Separate chloride calibrations were performed at different pH values, which allowed the calculation of ${\mathrm{K}}_{\mathrm{d}}^{\mathrm{C}{\mathrm{l}}^{-}}\left[\mathrm{p}{\mathrm{H}}_{\mathrm{i}}\right]$, ${\mathrm{R}}_{\mathrm{f}\mathrm{r}\mathrm{e}\mathrm{e}}$ and ${\mathrm{R}}_{\mathrm{b}\mathrm{o}\mathrm{u}\mathrm{n}\mathrm{d}}\left[{\mathrm{p}\mathrm{H}}_{\mathrm{i}}\right]$. ${\mathrm{R}}_{\mathrm{b}\mathrm{o}\mathrm{u}\mathrm{n}\mathrm{d}}\left[{\mathrm{p}\mathrm{H}}_{\mathrm{i}}\right]$ was assumed to relate linearly with pH, and ${\mathrm{K}}_{\mathrm{d}}^{\mathrm{C}{\mathrm{l}}^{-}}\left[\mathrm{p}{\mathrm{H}}_{\mathrm{i}}\right]$ relates with pH according to the relationship shown below:

$$K_d^{C{\text{l}}^{-}}\left[p{H}_i\right]{=}^1{K}_{\mathrm{d}}^{\mathrm{C}{\mathrm{l}}^{-}}\times \left(\frac{1+{10}^{p{K}_a-p{H}_i}}{{10}^{p{K}_a-p{H}_i}}\right)$$

${}^1{\text{K}}_{\mathrm{d}}^{\mathrm{C}{\mathrm{l}}^{-}}$ represents the dissociation constant for chloride in the fully protonated form of ClopHensorN.

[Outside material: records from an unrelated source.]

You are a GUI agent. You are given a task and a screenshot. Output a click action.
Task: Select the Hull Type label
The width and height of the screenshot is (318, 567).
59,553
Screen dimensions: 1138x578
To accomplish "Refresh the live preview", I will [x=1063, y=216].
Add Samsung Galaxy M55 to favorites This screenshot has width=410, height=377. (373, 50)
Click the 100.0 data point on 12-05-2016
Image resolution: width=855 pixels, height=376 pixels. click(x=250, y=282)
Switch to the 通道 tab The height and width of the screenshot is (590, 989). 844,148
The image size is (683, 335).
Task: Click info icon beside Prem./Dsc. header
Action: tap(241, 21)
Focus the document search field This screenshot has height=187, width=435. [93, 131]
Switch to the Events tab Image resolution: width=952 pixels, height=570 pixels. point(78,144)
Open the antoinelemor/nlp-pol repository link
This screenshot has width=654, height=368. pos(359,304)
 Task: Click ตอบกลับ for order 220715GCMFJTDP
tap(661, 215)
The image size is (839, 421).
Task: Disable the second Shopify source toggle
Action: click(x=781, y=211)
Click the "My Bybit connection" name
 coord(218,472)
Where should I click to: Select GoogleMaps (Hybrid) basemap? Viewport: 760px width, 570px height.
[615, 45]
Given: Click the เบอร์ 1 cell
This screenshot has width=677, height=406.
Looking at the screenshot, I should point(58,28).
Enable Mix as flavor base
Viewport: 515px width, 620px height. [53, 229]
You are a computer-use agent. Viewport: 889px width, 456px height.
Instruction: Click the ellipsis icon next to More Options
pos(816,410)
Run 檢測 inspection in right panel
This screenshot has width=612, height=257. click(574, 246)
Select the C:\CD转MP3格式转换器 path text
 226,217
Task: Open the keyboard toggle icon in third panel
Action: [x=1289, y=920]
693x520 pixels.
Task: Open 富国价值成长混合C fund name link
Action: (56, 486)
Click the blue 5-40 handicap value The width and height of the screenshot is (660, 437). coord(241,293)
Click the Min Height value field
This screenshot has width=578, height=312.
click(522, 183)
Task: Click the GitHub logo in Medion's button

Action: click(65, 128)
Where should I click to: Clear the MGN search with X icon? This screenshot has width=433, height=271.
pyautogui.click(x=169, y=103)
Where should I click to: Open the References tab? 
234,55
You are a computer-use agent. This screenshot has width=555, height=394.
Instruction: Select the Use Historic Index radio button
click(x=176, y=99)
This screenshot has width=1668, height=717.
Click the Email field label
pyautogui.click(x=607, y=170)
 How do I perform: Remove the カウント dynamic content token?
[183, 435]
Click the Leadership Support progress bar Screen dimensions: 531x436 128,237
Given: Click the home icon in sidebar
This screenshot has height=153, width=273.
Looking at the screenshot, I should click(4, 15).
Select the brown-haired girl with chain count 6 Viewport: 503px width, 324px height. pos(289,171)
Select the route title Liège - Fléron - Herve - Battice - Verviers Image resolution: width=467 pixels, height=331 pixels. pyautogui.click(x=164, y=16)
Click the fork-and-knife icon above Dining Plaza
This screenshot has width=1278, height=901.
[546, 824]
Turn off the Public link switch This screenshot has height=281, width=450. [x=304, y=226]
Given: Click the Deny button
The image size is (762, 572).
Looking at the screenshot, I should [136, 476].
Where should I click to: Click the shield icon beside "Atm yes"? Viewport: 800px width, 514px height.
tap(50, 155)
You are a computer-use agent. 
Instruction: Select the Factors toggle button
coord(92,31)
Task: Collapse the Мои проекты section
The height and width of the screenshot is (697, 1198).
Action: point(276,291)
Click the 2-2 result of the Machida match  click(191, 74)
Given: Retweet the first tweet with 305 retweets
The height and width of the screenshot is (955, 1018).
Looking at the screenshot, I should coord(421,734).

Quantification and statistical analysis

Digital signal processing and data presentation were performed using custom scripts in the MATLAB environment (R2017b, Mathworks, USA). Figures were built using vector-based graphic design in CorelDraw (X6, Corel Corporation, USA) and the statistical software GraphPad Prism (v6.01, GraphPad Software, USA). Statistical tests are reported at the relevant points in the text, along with the number of observations for each experiment, the test statistic, degrees of freedom, and the p value (GraphPad Prism; MATLAB). Non-parametric tests were used when the data were not normally distributed. Appropriate post-hoc tests were used when ANOVA tests confirmed a statistically significant effect. Pearson correlations were used to determine the degree of correlation between the membrane potentials of pairs of neurons.

Published: March 9, 2023

Data and code availability

• -All data reported in this paper will be shared by the lead contact upon request.
• -This paper does not report original code.
• -Any additional information required to reanalyze the data reported in this paper is available from the lead contact upon request.